---- Input

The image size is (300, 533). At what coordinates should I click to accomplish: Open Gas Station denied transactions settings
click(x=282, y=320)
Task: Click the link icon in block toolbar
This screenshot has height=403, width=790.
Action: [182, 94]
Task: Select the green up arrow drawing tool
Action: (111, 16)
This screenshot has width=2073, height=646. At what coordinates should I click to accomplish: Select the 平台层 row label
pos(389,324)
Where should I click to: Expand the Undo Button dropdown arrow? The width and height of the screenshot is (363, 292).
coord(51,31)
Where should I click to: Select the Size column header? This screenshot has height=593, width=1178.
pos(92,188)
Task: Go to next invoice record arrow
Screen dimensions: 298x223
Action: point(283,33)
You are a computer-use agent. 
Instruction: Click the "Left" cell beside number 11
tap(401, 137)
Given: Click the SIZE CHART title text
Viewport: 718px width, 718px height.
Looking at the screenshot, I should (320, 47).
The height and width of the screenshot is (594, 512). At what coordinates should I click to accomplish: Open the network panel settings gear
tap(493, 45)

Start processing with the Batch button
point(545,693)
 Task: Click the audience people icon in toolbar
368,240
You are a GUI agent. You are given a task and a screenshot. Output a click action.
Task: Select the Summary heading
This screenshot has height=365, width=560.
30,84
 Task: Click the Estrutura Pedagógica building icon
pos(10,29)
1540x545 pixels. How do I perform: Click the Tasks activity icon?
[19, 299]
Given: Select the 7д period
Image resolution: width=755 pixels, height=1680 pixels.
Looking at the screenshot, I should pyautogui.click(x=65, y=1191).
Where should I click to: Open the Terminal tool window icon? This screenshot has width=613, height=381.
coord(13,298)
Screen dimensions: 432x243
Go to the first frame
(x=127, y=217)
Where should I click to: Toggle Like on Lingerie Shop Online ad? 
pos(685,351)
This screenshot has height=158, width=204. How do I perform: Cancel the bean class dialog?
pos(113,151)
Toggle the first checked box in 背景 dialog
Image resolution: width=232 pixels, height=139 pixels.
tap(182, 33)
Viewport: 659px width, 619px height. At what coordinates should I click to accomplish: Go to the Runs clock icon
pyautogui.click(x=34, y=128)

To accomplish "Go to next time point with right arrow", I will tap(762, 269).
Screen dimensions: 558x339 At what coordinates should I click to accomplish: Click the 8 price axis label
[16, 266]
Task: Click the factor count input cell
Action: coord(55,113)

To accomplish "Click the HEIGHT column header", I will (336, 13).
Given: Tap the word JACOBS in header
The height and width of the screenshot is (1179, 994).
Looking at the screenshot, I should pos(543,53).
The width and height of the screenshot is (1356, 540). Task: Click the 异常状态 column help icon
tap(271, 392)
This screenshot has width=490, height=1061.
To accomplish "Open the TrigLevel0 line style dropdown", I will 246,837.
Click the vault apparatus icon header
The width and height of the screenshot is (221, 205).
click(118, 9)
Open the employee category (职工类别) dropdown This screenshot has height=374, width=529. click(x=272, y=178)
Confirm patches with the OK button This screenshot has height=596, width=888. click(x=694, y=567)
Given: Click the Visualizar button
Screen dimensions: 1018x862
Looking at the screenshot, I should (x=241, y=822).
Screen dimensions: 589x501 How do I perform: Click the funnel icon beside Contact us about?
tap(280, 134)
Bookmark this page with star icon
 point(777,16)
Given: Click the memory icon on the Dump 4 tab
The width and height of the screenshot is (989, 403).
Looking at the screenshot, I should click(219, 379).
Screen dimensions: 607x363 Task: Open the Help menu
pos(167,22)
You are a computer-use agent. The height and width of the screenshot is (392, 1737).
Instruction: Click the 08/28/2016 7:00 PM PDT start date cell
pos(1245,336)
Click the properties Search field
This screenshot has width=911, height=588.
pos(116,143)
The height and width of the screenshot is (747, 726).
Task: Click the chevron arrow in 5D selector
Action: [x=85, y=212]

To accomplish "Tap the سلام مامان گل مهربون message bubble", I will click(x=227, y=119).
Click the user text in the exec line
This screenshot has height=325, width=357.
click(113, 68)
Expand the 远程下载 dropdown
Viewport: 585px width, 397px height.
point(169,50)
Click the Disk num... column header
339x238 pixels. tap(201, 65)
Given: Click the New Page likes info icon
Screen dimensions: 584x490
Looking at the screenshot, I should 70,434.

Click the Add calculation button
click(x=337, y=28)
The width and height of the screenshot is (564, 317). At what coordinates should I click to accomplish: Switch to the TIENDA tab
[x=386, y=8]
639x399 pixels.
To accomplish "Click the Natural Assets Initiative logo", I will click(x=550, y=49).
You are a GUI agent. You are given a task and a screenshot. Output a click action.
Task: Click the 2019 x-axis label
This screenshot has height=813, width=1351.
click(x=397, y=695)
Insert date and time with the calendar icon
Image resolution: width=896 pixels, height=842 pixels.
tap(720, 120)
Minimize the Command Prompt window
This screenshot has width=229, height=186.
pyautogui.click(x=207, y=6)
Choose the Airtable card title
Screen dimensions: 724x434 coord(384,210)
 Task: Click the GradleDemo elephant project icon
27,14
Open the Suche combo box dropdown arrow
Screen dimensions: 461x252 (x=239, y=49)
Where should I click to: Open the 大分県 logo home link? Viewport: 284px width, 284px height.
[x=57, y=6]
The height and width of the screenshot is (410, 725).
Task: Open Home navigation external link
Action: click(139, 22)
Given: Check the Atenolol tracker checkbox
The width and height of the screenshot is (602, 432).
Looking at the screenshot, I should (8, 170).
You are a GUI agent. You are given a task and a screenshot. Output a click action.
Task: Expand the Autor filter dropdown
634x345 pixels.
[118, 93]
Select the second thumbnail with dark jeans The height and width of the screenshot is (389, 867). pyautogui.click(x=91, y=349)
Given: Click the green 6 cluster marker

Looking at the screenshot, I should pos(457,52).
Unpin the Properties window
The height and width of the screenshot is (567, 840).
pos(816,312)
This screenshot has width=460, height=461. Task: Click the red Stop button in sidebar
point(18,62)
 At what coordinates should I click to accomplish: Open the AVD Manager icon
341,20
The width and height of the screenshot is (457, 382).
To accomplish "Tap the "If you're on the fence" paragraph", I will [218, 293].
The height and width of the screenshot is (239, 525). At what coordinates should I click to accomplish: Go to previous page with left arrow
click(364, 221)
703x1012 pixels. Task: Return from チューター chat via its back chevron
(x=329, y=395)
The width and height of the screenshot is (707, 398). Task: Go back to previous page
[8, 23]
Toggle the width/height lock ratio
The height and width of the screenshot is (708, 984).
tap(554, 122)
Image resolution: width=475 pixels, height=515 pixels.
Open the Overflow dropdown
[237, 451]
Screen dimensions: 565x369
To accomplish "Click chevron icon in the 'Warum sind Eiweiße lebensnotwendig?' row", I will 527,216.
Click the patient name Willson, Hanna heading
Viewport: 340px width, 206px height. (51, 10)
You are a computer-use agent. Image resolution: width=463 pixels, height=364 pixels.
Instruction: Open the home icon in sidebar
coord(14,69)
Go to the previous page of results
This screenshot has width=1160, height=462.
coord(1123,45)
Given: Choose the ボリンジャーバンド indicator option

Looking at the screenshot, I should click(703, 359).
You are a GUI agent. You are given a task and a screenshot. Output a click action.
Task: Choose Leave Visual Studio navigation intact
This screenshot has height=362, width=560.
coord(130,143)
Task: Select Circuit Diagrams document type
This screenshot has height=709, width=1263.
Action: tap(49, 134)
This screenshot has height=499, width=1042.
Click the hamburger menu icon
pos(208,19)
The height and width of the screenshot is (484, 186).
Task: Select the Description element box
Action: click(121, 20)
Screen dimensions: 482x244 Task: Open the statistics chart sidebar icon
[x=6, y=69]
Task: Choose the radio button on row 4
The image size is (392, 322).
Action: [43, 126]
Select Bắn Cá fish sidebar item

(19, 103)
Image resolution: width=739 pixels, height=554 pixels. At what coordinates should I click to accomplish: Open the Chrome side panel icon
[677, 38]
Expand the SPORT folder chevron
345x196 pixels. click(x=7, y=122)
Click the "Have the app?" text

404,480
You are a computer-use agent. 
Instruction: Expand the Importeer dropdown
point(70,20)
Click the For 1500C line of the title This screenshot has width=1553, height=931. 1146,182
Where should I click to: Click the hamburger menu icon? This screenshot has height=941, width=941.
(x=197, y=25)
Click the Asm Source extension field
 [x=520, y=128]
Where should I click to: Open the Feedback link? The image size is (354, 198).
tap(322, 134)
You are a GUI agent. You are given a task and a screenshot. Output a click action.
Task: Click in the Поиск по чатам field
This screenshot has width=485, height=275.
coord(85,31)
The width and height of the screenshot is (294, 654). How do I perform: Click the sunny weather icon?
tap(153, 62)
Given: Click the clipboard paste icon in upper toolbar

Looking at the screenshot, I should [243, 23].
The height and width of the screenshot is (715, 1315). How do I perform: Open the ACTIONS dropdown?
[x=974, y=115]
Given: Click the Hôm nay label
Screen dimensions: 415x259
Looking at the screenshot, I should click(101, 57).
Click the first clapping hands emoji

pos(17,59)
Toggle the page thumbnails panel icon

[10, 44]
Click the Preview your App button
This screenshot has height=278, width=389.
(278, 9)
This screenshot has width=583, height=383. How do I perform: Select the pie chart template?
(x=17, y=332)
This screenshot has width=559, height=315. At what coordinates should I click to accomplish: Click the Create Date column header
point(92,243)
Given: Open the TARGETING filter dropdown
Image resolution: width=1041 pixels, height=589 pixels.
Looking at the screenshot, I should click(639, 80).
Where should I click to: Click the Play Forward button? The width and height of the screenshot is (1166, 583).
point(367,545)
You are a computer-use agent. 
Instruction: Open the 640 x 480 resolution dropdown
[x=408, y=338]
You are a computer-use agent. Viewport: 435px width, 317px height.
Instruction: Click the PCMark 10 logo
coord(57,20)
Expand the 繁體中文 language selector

--------

▶ Prompt
What belongs in the answer is each line of the listing that contains the word "next".

▶ Output of the task
Task: Go to next invoice record arrow
To accomplish "Go to next time point with right arrow", I will tap(762, 269).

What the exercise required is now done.